Files kept on Latino activists must be released
During the civil rights movement, the FBI surveilled the activities of the late, great Rev. Claude Black of San Antonio.
His file contained more than 800 pages.
So, it’s not beyond the realm of possibility to suspect that if the federal government monitored a local clergyman involved in social justice, it also surveilled someone like César Chávez of the United Farm Workers union, whose federal commemorative holiday is later this month.
Both show how much U.S. agencies misused their powers to watch, discredit, disrupt and harass civil rights leaders labeled as extremists, communists, socialists, subversives and more.
Too little is known about the information the FBI and CIA gathered on Latino civil rights leaders.
It’s time we learned how these agencies responded to those fighting for the rights of racial and ethnic minorities to gain full access to the ballot box and for fair, just representation.
This week, U.S. Reps. Joaquin Castro of San Antonio and Jimmy Gomez of Los Angeles asked CIA Director William J. Burns and FBI Director Christopher A. Wray to share their records.
In a letter to Burns and Wray, Castro and Gomez, members of the House Permanent Select Committee on Intelligence, said they were motivated by “a profound sense of duty towards ensuring transparency, accountability, and the protection of civil rights and civil liberties in our nation’s intelligence operations.”
They cited the agencies’ disclosure of Black activism, noting their files on Latinos were “much less robust.”
The disclosure needs to be more thorough — not just for scholars and historians but the public, to account fully for what federal agencies did against their own civilians, who had every right to question their government and demand better of it. They need to hold their records up to the light.

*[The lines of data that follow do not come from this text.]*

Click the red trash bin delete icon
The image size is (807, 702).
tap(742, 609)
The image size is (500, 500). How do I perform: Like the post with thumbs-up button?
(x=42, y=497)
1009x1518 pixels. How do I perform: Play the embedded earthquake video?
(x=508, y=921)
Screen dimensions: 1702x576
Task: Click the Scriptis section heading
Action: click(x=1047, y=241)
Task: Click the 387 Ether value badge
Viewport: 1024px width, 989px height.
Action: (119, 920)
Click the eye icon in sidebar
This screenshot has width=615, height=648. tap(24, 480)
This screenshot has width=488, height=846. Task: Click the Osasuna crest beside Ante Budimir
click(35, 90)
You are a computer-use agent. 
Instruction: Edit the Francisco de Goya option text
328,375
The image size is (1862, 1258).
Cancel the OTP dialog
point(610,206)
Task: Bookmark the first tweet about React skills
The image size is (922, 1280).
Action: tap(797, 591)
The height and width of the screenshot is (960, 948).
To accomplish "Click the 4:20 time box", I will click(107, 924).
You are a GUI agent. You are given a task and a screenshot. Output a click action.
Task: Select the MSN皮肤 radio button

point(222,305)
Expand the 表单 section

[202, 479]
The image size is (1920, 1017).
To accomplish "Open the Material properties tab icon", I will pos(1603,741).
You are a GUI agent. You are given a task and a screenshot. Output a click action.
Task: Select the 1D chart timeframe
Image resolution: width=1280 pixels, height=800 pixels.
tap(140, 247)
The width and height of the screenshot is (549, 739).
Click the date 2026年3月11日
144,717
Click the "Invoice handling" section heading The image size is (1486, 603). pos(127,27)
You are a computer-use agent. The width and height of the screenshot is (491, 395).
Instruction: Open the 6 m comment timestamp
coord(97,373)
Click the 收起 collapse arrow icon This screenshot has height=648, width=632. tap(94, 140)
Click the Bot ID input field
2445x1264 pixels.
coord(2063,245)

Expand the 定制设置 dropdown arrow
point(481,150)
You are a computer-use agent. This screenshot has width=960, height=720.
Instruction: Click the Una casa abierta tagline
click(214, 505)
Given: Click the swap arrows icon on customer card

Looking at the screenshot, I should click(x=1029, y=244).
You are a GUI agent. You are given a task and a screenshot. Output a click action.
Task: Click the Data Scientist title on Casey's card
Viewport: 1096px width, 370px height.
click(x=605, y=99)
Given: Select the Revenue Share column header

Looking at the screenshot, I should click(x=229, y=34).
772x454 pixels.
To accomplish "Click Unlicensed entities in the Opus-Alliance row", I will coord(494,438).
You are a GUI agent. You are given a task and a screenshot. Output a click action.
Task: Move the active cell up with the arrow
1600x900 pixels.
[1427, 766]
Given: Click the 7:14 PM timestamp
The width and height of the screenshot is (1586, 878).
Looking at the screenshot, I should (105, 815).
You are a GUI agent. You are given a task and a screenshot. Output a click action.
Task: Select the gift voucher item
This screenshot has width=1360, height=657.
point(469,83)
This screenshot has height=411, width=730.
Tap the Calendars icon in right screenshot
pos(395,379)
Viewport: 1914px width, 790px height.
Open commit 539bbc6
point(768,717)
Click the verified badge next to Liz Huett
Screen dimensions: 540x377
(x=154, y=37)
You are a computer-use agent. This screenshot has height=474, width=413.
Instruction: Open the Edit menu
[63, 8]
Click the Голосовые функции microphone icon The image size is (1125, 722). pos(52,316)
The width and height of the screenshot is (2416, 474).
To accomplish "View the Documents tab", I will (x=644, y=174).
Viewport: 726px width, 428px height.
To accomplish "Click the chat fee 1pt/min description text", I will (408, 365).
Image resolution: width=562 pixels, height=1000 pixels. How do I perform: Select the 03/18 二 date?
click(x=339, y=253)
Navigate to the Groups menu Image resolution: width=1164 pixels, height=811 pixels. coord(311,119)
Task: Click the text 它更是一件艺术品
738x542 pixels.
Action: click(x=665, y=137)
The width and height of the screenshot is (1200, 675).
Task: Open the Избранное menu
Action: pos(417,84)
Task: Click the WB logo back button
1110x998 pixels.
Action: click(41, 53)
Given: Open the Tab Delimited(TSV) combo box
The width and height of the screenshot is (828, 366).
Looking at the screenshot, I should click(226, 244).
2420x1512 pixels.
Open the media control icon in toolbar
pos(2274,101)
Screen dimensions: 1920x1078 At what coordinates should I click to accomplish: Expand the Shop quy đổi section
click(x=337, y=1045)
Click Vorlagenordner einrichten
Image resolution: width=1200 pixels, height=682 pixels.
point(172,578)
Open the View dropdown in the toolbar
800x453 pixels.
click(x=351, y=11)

La Raza Unida, a now defunct but legitimate political party successful in running campaigns and electing local officials throughout South Texas, wasn’t the only group the federal government targeted.
The group was progressive, but federal agencies equally surveilled the far more conservative American G.I. Forum.
At the time, federal officials saw civil rights and anti-war activism as somehow connected to the Soviet Union, Chinese and Cuban communists, which is especially rich given former President Donald Trump’s relationship to Russian President Vladimir Putin.
Castro and Gomez asked for materials spanning a half-century. During Tuesday’s hearing, Castro asked Wray and Burns directly if they’d “commit to working with me to improve the historical record and ensure that U.S. intelligence agencies can correct the mistakes of the past with regard to surveillance of Latino civil rights organizations.”
History will assess their solemn, but affirmative responses. They seemed ready for a PBS documentary.
Burns said, “Yes.” Wray said he would “see what we can provide.”
UFW president emeritus Arturo Rodriguez said the release of records is critical.
“We always heard and believed that we were being watched, because of what was happening to Martin Luther King,” the San Antonian said.
Rodriguez said similar tactics continue among the powerful, attempting to taint the credibility of those who challenge them.
The union tried not to be “paranoid.” Nor did its leaders focus on suspected spying.
“We had to do our work,” he said. “We knew we weren’t doing anything wrong.”
Longtime civil rights activist Rosie Castro said La Raza Unida leaders believed government agents were monitoring them.
Castro is the mother of the congressman and his twin brother, Julián, a former San Antonio mayor and Obama Cabinet member now leading the Latino Community Foundation, the nation’s largest Latinoserving foundation.
“It was a constant thing” at La Raza Unida’s office on Gen. Mcmullen Drive on the city’s West Side, she said. But the biggest “infiltration” was at the party’s El Paso convention, which drew the nation’s top Mexican American civil rights leaders and activists.
“We know from the Henry B. Gonzalez files that the police were taking pictures” locally, too, she said.
“We just kept on doing what we needed to do,” she said, recalling the harassment they experienced, including calls to their homes in the middle of the night and threatening letters.
The latter were composed with letters cut out of magazines, she said.
Releasing the records will fill out the historical record, providing a fuller picture that then can be shared with current and future generations, she said.
New data gleaned from within and outside government agencies will give scholars a chance to study, write and rectify the nation’s history books and official texts.
“Kids will be able to look at the history of the struggles for Latinos and, in Texas, for Mexican Americans, and realize what it took to get the right to vote,” she said.
They’ll learn “what it was like when the Treaty of Guadalupe Hidalgo wasn’t adhered to and when their grandparents were subjected to punishment when they spoke Spanish,” she said.
Hopefully, the release of government surveillance data will help the cause of Native and Asian American activists, she said.
So they, too, can better tell their histories.